Within these classes remains the range of student abilities and skills, which is based on the students prior knowledge on the language. While some may not have seen a letter before, and others can read but not write, the background they come from  determines how they move through the program. 

“In the Bilingual Program the students themselves are EL’s, and the class they’re taking is English as a Second Language. We have lots of different classes that we offer. We have ESL 1, 2 and 3 and they are both two period classes; one period is devoted to reading and one is devoted to writing. Students can transition from ESL 1 to ESL 2 or ESL 2 to ESL 3 in the middle of the year or semester. The classes are offered at the same time so they can schedule change without a problem,” explains Rachel D’Onofrio the Bilingual Education Program Department Chair. 

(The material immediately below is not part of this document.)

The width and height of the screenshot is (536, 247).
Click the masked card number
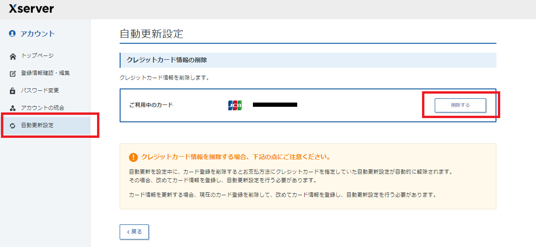point(275,105)
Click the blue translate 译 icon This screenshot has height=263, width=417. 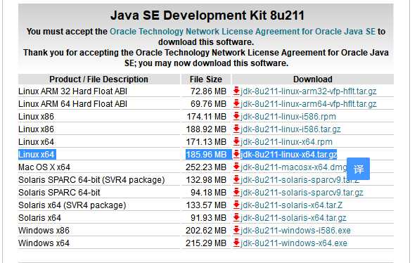click(358, 169)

Some students also receive instruction by native teachers in their own language, and receive individual tutoring and counseling for all courses in the total school program. This helps the student build confidence, and the program is flexible around the students’ intellectual ability and scholastic achievement. ETHS paraprofessionals also support students in classrooms. There are currently four paraprofessionals in Bilingual Education program, and about 60 students in the program. 

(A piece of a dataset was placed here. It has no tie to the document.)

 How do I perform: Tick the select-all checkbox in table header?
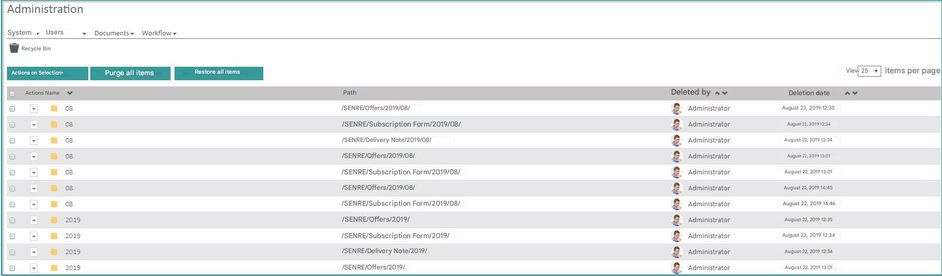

“I take English ESL class. Without ESL classes, there’s no way that I’d speak English. English ESL classes help me a lot; I don’t feel different when I am talking to other students in English. I would like to thank all my English teachers,” says Limane. 

However, the ETHS community is still working to transition smoother for non-English speakers. 

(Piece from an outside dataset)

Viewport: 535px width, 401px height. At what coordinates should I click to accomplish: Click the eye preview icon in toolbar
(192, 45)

“I took 2 ESL [classes] in ETHS, two classes of a day. I think that was good, but it is kind of slow for me to learn. I think sometimes I need more lessons and faster lessons. I wasn’t born here, so that means we should have lessons that are important for us. I’m happy to stay here, but I need classes to help me prepare for university in the future,” Rattanawit explains. “However, I like ETHS here, it has a lot of activities to do and all of the teachers are very nice to me. They helped me a lot. The important thing is language because all of the works are English language.” 

Non English speakers also rely upon building relationships with other staff in the school and their English speaking peers. The Bilingual Program has done a great amount of work to insure non English speakers have the resources to succeed and feel welcomed in our community. According to the Illinois Report Card, 4.6% of students who completed bilingual education and were ready for integration into regular classes, joining their peers who will continue to make the transition more effective and positive for them. 

“The structure overall  has been the same within the eight years, though it has expanded. We’ve had better collaboration through different departments, not only academically but also student services like the nurses office. My favorite thing when I talk about this program and what brings me the most joy is people don’t call them your kids, meaning mine, they call them our kids. Like, its collective ownership of ‘ let’s make this a better, more welcoming place for our school,’” D’Onofrio explains.   

Though many native English speaking students and staff may not realize, what D’Onofrio describes is echoed by other English language learners such as myself. As the Bilingual Program continues to improve and work to welcome non English speakers, the resources provided through this program are a tremendous help available for non english speakers, and have shown signs of success. 

Limane describes the environment our ETHS community must make sure to give all non-English speakers. 

“If I have a problem, I always talk to my teachers about it, and they always do something about it. Most of the students at ETHS are very kind, they help me a lot. Especially in my math classes, I always have 80 percent of the students help me with explanations and other stuff,” he says.